_SOURCE RECORDS_:
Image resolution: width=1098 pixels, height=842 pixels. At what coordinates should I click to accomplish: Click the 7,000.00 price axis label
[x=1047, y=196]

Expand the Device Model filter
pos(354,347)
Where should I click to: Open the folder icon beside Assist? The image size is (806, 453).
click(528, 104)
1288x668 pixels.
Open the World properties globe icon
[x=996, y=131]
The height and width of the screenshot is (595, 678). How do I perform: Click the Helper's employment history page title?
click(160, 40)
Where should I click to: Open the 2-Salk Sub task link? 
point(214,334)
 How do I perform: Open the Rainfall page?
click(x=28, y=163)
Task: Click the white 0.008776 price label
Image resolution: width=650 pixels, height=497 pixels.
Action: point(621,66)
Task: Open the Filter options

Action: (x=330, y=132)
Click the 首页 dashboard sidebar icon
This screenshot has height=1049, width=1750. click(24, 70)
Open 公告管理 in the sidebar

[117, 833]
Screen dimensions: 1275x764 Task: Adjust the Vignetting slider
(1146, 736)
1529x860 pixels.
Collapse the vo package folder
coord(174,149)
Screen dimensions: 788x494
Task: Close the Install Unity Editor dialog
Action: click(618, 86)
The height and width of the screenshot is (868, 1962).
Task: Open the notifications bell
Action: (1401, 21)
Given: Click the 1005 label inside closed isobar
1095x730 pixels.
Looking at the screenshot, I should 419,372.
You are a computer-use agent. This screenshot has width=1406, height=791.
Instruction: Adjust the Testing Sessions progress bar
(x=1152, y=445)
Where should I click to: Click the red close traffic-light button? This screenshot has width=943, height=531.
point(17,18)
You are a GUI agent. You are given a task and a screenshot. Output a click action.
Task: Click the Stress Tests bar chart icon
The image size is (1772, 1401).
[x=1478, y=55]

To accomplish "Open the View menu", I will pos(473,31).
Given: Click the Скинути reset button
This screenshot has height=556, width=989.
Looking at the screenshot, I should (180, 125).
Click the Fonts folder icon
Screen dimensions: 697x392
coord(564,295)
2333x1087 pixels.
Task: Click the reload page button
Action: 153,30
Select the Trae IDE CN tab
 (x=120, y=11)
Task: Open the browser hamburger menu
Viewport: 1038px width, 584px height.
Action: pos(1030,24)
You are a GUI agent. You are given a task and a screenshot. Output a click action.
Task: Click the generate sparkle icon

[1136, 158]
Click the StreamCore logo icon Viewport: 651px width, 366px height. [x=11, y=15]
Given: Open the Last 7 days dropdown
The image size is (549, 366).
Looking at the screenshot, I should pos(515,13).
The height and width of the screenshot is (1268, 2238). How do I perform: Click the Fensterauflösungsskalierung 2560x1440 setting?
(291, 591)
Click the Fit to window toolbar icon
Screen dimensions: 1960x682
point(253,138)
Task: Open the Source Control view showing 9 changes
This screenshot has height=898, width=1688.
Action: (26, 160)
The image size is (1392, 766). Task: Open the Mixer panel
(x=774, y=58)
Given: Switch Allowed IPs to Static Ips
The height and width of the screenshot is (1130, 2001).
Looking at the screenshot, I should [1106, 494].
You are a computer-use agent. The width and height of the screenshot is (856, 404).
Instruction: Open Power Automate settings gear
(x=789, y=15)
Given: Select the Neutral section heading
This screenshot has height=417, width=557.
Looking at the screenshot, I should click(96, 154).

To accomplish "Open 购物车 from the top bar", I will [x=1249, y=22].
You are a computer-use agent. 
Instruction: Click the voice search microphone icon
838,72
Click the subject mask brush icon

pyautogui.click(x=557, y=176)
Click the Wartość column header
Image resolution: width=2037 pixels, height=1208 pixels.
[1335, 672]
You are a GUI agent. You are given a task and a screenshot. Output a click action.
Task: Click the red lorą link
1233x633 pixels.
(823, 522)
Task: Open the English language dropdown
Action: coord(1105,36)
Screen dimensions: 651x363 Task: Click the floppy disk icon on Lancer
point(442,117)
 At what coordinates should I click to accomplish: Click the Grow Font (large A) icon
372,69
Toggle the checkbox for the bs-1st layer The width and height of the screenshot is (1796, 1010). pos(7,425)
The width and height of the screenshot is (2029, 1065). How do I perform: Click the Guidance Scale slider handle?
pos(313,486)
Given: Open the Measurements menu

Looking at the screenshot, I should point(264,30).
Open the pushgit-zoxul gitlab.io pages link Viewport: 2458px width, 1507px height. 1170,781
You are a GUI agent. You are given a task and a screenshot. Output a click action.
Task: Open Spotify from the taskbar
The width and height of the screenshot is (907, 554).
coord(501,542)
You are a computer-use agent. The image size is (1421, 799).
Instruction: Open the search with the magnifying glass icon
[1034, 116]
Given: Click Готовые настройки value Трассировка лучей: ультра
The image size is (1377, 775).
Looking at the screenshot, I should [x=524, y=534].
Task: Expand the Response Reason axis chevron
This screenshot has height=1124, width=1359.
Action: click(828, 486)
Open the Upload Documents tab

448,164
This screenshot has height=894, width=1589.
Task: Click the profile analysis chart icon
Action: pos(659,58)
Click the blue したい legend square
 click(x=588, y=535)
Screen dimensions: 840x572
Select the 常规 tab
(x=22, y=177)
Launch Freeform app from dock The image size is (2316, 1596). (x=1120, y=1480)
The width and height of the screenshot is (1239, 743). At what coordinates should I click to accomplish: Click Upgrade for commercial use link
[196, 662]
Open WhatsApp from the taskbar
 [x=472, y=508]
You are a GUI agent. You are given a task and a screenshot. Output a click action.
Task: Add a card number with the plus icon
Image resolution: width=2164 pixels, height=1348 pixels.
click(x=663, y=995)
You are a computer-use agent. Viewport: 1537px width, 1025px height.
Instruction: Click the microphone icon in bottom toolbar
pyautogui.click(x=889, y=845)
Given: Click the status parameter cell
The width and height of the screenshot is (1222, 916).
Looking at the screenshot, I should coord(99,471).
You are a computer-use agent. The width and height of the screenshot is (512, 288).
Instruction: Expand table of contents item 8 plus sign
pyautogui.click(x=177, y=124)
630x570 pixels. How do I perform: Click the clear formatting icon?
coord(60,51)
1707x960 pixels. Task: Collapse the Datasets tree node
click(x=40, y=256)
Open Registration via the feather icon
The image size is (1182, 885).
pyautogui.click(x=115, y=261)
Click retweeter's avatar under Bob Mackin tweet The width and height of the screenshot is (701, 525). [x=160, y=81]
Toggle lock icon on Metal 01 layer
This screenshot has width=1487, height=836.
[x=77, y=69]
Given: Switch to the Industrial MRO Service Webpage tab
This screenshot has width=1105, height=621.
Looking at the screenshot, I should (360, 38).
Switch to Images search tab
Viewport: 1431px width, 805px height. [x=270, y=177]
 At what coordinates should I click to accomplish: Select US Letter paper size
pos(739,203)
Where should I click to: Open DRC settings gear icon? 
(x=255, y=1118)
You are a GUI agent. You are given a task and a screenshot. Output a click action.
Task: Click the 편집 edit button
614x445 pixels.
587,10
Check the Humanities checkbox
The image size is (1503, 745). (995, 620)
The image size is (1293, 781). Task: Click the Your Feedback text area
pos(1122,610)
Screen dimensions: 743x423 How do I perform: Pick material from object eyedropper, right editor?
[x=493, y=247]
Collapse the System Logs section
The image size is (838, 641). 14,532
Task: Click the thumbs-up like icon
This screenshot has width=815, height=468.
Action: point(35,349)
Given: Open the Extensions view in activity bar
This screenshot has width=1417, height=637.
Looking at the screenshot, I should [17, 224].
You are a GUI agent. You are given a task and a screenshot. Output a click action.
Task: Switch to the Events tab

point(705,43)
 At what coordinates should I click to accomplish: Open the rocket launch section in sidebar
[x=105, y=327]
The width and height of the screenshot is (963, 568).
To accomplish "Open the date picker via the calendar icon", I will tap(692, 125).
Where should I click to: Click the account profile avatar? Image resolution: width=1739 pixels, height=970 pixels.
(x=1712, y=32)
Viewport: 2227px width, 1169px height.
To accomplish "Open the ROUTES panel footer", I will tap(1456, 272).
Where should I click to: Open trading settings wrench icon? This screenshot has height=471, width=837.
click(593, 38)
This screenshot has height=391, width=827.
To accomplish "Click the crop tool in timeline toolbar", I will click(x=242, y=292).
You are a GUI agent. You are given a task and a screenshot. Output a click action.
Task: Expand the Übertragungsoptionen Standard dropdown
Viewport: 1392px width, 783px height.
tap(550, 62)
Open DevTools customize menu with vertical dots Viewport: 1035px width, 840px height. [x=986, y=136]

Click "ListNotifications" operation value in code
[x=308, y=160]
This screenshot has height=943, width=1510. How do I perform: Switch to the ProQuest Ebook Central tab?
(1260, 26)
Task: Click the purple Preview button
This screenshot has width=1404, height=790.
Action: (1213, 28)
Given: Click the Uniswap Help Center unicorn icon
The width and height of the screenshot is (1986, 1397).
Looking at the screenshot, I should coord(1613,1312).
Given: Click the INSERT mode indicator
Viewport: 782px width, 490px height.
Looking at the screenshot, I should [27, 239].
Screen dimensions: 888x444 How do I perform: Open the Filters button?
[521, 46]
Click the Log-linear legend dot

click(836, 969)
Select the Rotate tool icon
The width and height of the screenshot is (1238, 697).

_TASK INSTRUCTIONS_: "computer" is the word to look for; copy every line of the data that has it.

_TASK RESPONSE_:
You are a computer-use agent. This screenshot has width=1406, height=791.
You are a computer-use agent. The width and height of the screenshot is (856, 404).
You are a computer-use agent. 
You are a computer-use agent. The image size is (1421, 799).
You are a computer-use agent. Viewport: 1537px width, 1025px height.
You are a computer-use agent. The width and height of the screenshot is (512, 288).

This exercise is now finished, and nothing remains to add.